I've written a bit about chinese stocks in the past and I still think the same about them: they are way riskier than the average nort american stock. In other words, I'd rather pay 40 times the earnings for a high growth american stock than 20 times the earnings for a high growth chinese stock. Why adding the political risk to the financial risk that we already have to cope with?
But a lot of investors seem to disagree with me.
For instance, Ali Baba (BABA) is a very popular stock for a lot of superinvestors. Yes, even if Jack Ma (the CEO) disappeared for a while in 2021, a lot of people still believe in this company. On Dataroma, there's 17 superinvestors who own Ali Baba. Some of them have a very large stake of their portfolio on that stock. Here's a few of them:
Greg Alexander: 21%
Mohnish Pabrai: 21%
Charlie Munger: 20%
I don't really know or respect the first two investors. However, I know a bit about Charlie Munger, mostly because he's the close friend and associate of Warren Buffett and because he's very very old and has a very weird face. But I don't think that I like his investing style either (actually, 95% of his portfolio is made of Wells Fargo, Bank of America and Ali Baba... Who would put 95% of their money on these 3 stocks?).

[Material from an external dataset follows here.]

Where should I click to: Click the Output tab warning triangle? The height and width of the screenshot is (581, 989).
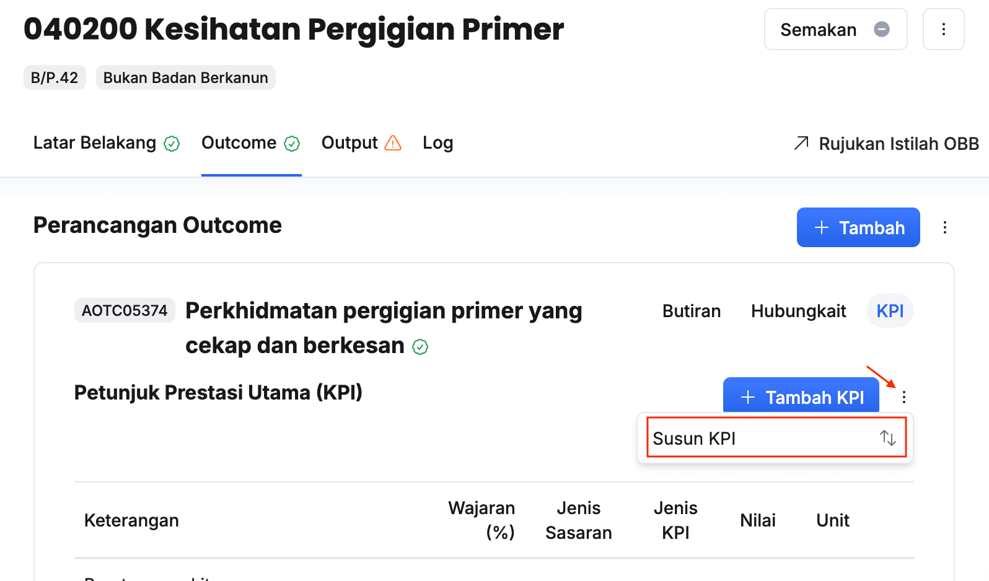point(393,143)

As a bargain as BABA may look these days, I think that it's not a smart move to put 20% of a portfolio on any stock. And it's worse when it's a chinese stock.
Here's the performance of some very well known chinese stocks over the last year:
Ali Baba: -24%
Tencent: -13%
Baidu: -11%
Naspers (not really chinese, but south african tighlty linked to China via a big stake in Tencent): -15%
Here's my advice: add 20 to the current PE of a chinese stock that appeals to you. That's the risk factor that you should add to the current price. And then, compare it with any other north american stock. If you still want to invest in the specific chinese stock, then invest in it like a high PE stock. Which means that you shouldn't put 20% of your portfolio on a stock with a PE of 40.
China is a not a democracy. China doesn't allow Google and Facebook on it's territory. China asks for tourists to tell to the authorities where they stay every day. COVID is from China and China is responsible for that fucking pandemic. China is not a good country.
You still want to invest money in that country? OK, but take all these risks into consideration.
Everyone thinks of China as corrupt and untrustworthy but which country is responsible for the Great Recession?
RépondreSupprimerAlibaba is 20% of that particular portfolio which is roughly 2-3% of his net worth. Plus he's 97 years old..there really isn't any long term consequences at that age..lol
You’re right. But I wonder why putting together two big American banks and Ali Baba on the same portfolio. It’s a very strange mix and very concentrated.
SupprimerI think most of us have been conditioned to believe that diversification is a must. He's in a different league and knows things that we don't. Is it actually risky to have all your money in one stock? I know it feels risky but how many large reputable US companies shit the bed in a short amount of time and never recover? My friend has had all of his money in Apple since 2007. He's in the millions now and still holds all of his shares.